'My weapon is filmmaking,' says producer in Ukraine

When Russian President Vladimir Putin sent troops into Ukraine in late February, filmmaker Anton Skrypets's first instinct wanted to find a way to join the fight through his filmmaking.

When the invasion began, he visited the Territorial Defence Forces — the military reserve component of Ukraine's army — in hopes of volunteering, but but was turned away.

"I went there but they said, 'I'm sorry, we already have a lot of people,' he told As It Happens guest host Robyn Bresnahan. "That was actually good, because I feel that my weapon is filmmaking." Soon after, Skrypets began dreaming up a story set in the war that was unfolding all around him.

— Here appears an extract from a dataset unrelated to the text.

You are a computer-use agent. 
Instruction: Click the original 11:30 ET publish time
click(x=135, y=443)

He imagined a woman, Katya, who volunteered to help reunite a young boy with his family in Bucha — and discovered her own superpowers along the way.

He ultimately found willing partners in The Organization of Ukrainian Producers (OUP) — a group of seven film producers who banded together when the war began — and another production company called AMO Pictures.

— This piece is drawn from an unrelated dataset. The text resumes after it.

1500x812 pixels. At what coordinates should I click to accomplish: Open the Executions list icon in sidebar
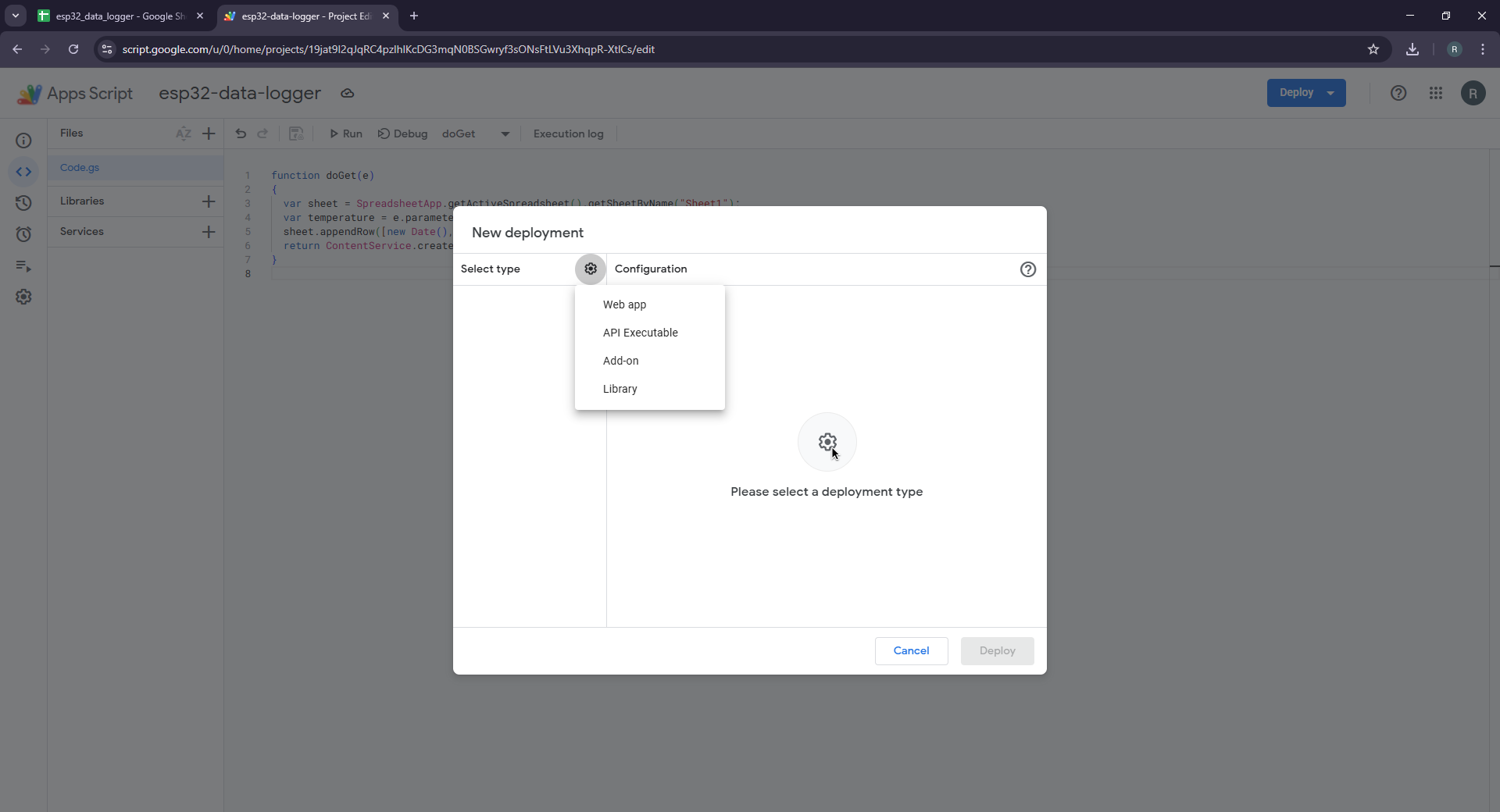[23, 266]
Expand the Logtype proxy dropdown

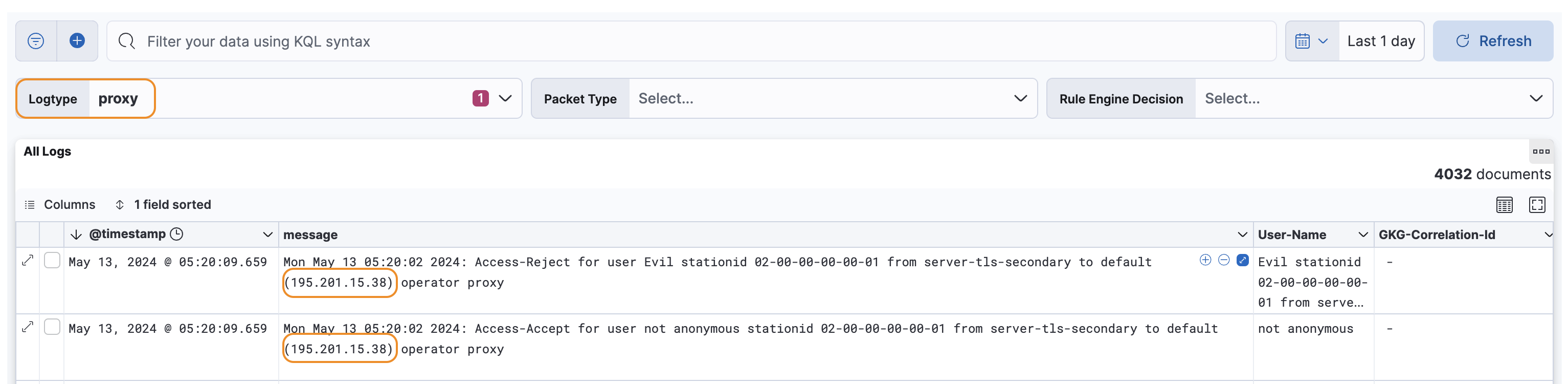[505, 98]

"Being the first who shoots a fiction movie in war-torn Ukraine is a challenge," said OUP co-founder Alla Lipovetska in a press release about the film. The team's goal is to release the film this autumn, and Skrypets has a clear idea of who he wants to see it. "My target is civilized audiences" in Europe and North America, he explained.


"The main idea of the project is to scream about what's happening right here, to make people see all of those things," he said. "We're making this movie for people outside of Ukraine."